髪を後ろでひとつに縛り、いつもより活発に見える静子の背中に耕一が見とれたのは言うまでもない。
「きゃっ!!」
静子の悲鳴に耕一は現実に戻った。
「ま、まってぇ〜」
犬たちに引っ張られ、今にも転けてしまいそうな静子を耕一は素早く助けた。
「よっと!大丈夫?」
「あっ…!」
ジェームズを掴んでいる手と逆の手で静子の小さな腕ごと紐を掴んだ。
「これにはコツがいるんだよ」
「あ――きゃぁっ!」
静子が飛び跳ねるように手を離した。その結果、両手に犬を抱えることになった耕一は――
「ちょ、ちょっとたんまー!!」
豪快なジェームズと元気いっぱいの子犬たちに引きずられながら公園へと入っていった。
「はぁ……はぁ……、助かった」
引きずられること10分。気が済んだ犬たちに耕一は解放された。今は子犬たちを静子が見てるので、耕一は服についた砂を払い、手当をすることにした。
「いてて、またケガが増えたよ」
「ご、ごめんなさい」
すまなそうに謝る小柄な静子がさらに小さく見えた。
「お、俺の方こそごめん。女の子って急に手を触られたらビックリすること忘れてたよ」
「そ、そんなことないです。触れられてビックリするのは私ぐらいです…」
「君だけじゃないよ。他の女の子だってそうだよ」
慌てて取り繕う耕一の言葉に静子は顔を振った。
「耕一さんは優しいんですね。深雪さんの言ってたとおりです」
「あ、いや…」
「深雪さんに耕一さんと付き合ってって言われたんです」
「まったく、あの叔母さんは」
耕一は頭が痛くなった。応援したいのか潰したいのか理解不明の状態になることは珍しくなかった。
「わ、私――どうしたらいいのか、わからなくて」
「なにもしなくていいよ。叔母さんの言ったことは気にしなくていいから」
「で、でも…」
「会ったばかりで付き合うもなにもないからね?」
そう言って耕一は話を区切るように傷の手当てをはじめた。
「ちょっと待ってください」
静子はポケットからハンカチを取り出すと、キズだらけの腕にそれを巻いた。
「だ、大丈夫だからっ!ハンカチが台無しになっちゃうよ」
「いいんです。私の……せいだから…」
小さな涙を見せる静子の姿に耕一の手が勝手に動く。ポケットからハンカチを取り出し、静子の目尻を優しく拭った。
「泣かなくていいから」
「耕一さん?」
「俺は気にしてないからね。好きでしたことだから」
耕一の言葉に静子はドキッとした。耕一の口から『好き』という単語が出るたびに静子の胸は高鳴った。その事実に気づいた静子はどうしていいかわからず、頬が上気することだけ自覚できた。
「こ、耕一さん」
「ん?なに?」
「も、もしよかったら、今度の日曜日――」
「うん」
「一緒に映画でも行きませんか?」
「うん――え!?」
耕一の手から貼ろうとした絆創膏が落ちた。思いがけもしない誘い、自分の耳を疑わずにはいられなかった。
「だ、だめ――ですか?」
「そ、そんなことないよ」
「よ、よかった…」
胸に手を当て、心底安心したような姿を見せる静子。その姿に耕一は目をパチクリさせた。

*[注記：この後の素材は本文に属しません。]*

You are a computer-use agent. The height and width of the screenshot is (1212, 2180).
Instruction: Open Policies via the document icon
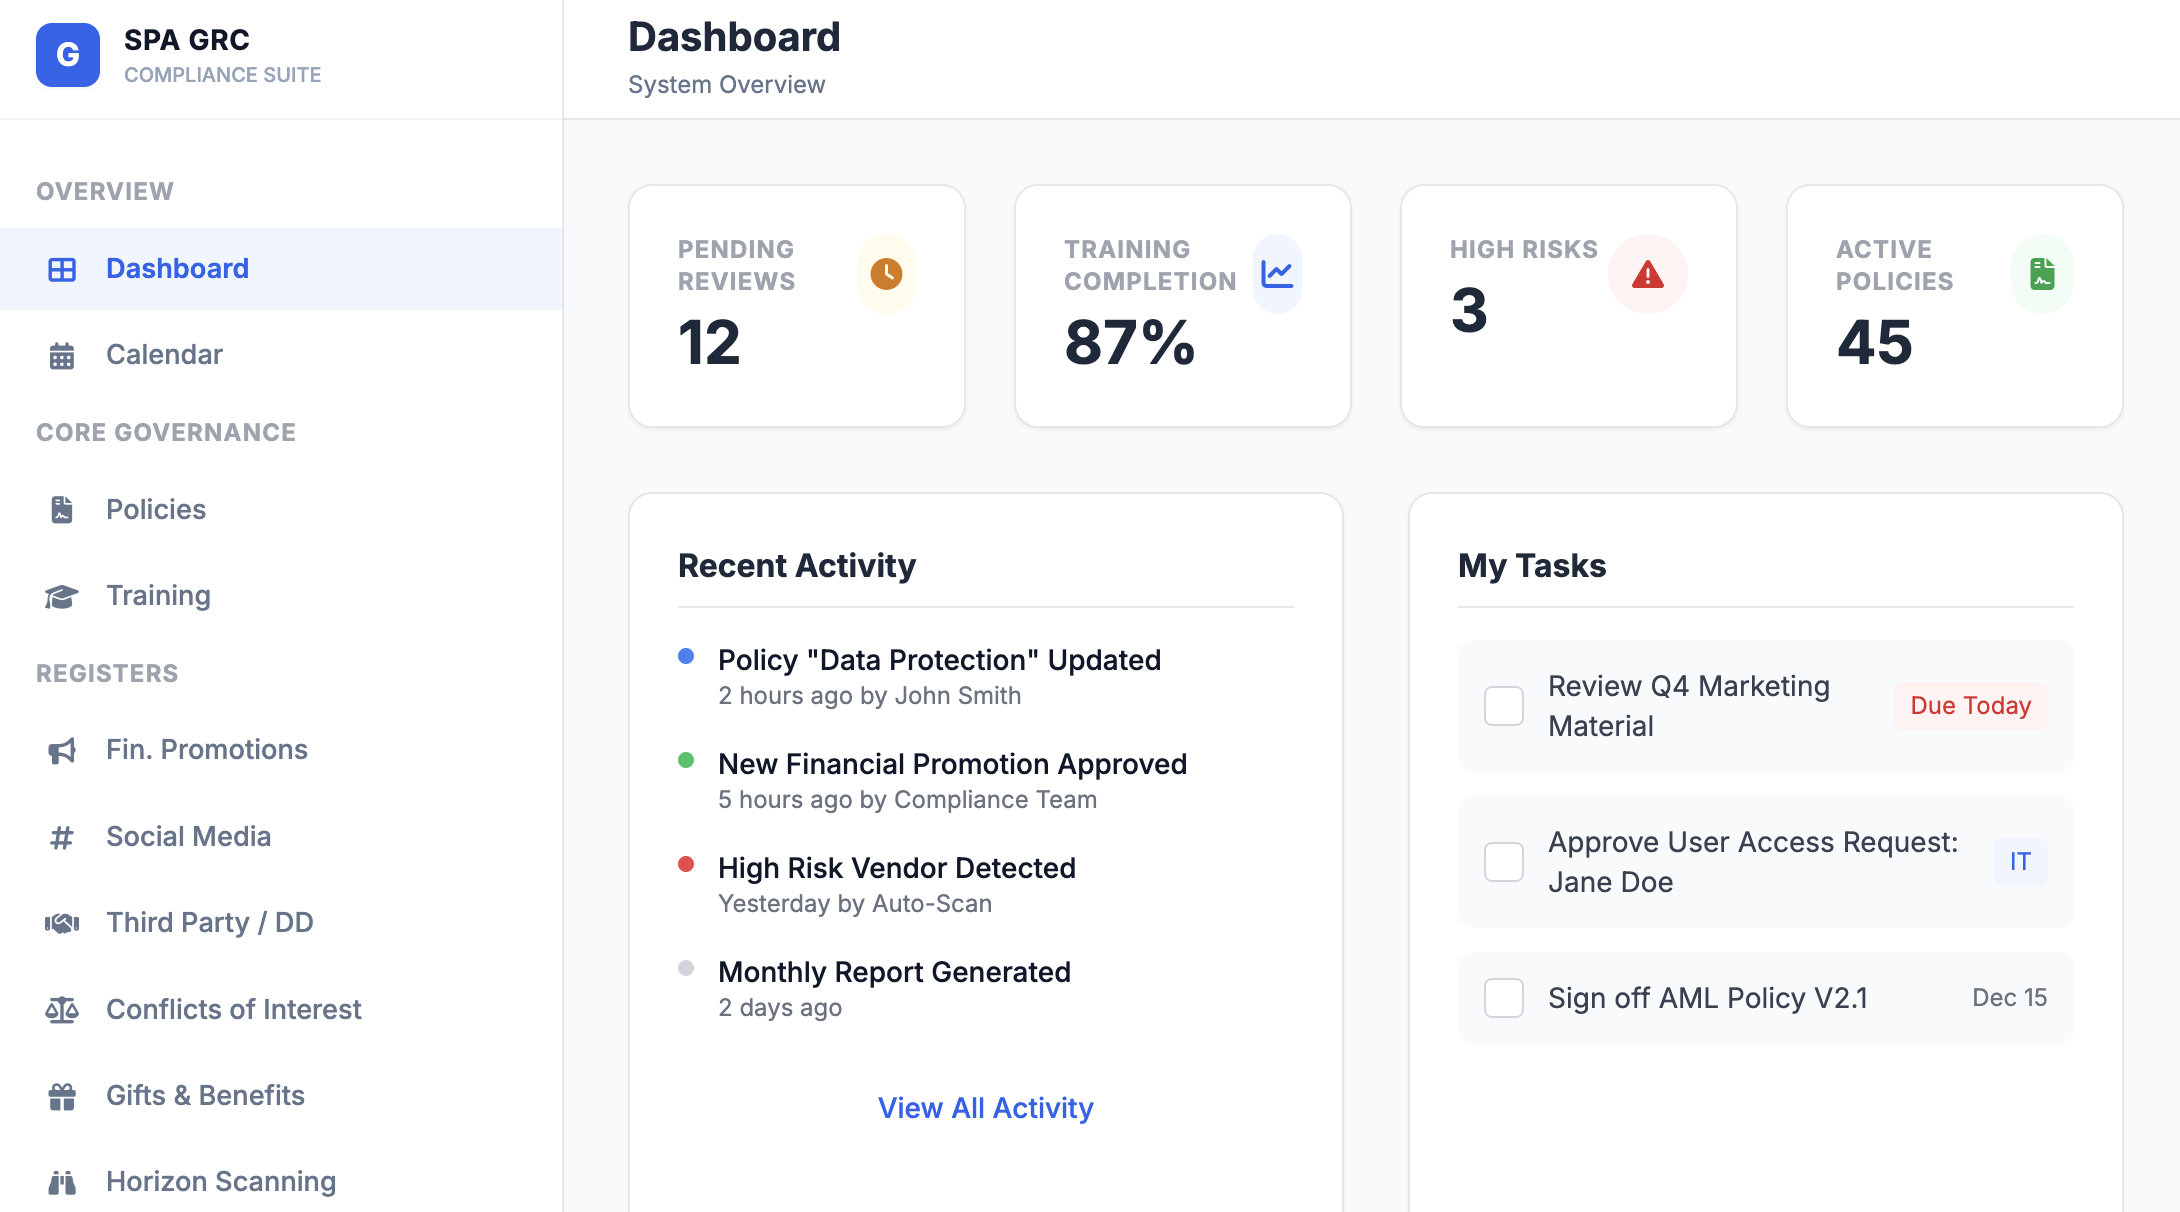coord(62,509)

俺は夢を見ているのだろうか?――ああ、最近ケガばっかりしているから脳までやられたんだ。
「待ち合わせは駅でいいですか?」
「う、うん」
「そ、それじゃぁ……お待ちしています」
静子は顔を真っ赤にしながら走り去っていった。
わ、私ったら男の人が苦手なのに自分から誘うなんて……ど、どうしちゃったんだろう?
おさまっていた胸の鼓動が再び高鳴った。静子はその胸の苦しさに手で押さえながら走り続けた。――さて、残された耕一は?
「こいつらをひとりで連れて帰るのか?」
目の前にある現実にうんざりした。そこに助けの声が――
「いたいた、おにいちゃーん!」
ショートカットの小さい女の子が耕一の元へ駆け寄ってきた。
「遅いから迎えに来たよ」
「佳奈。しばらく見ないうちに大きくなったな」
「一週間で大きくならないってばっ!」
「そりゃそうか」
一応、耕一の妹である佳奈。目の前にある状況を見て首を傾げた。
「ひとりで散歩?大変じゃない?」
「いや、それがさっきまでふたりだったんだけど…」
耕一は佳奈に今までの経緯を話した。隠し事を嫌うところは深雪とそっくりである。
「今度の彼女は大丈夫なの?」
「今度の今度はすっごくいい子だっ!」
力説する耕一だが、彼の女遍歴を知っている佳奈には説得力がなかった。
「しょうがないなー、お兄ちゃんは」
「な、なにがだよ?」
「すぐそうやって信じちゃうんだから〜」
佳奈に返す言葉がない耕一。事実が事実だけにぐぅの音もでなかった。
「佳奈ちゃんが助けてあげましょう」
「助けるって…、また潰すつもりか?」
「あのときは潰さなかったら、お兄ちゃんが潰されちゃってたよ」
「そ、そうかもしれないが…」
「だいじょうぶ!いい人だったら、佳奈がくっつけてあげるからっ」
「ふ、不安だ…」
その言葉を発した瞬間、耕一の足に鋭い痛みが走った。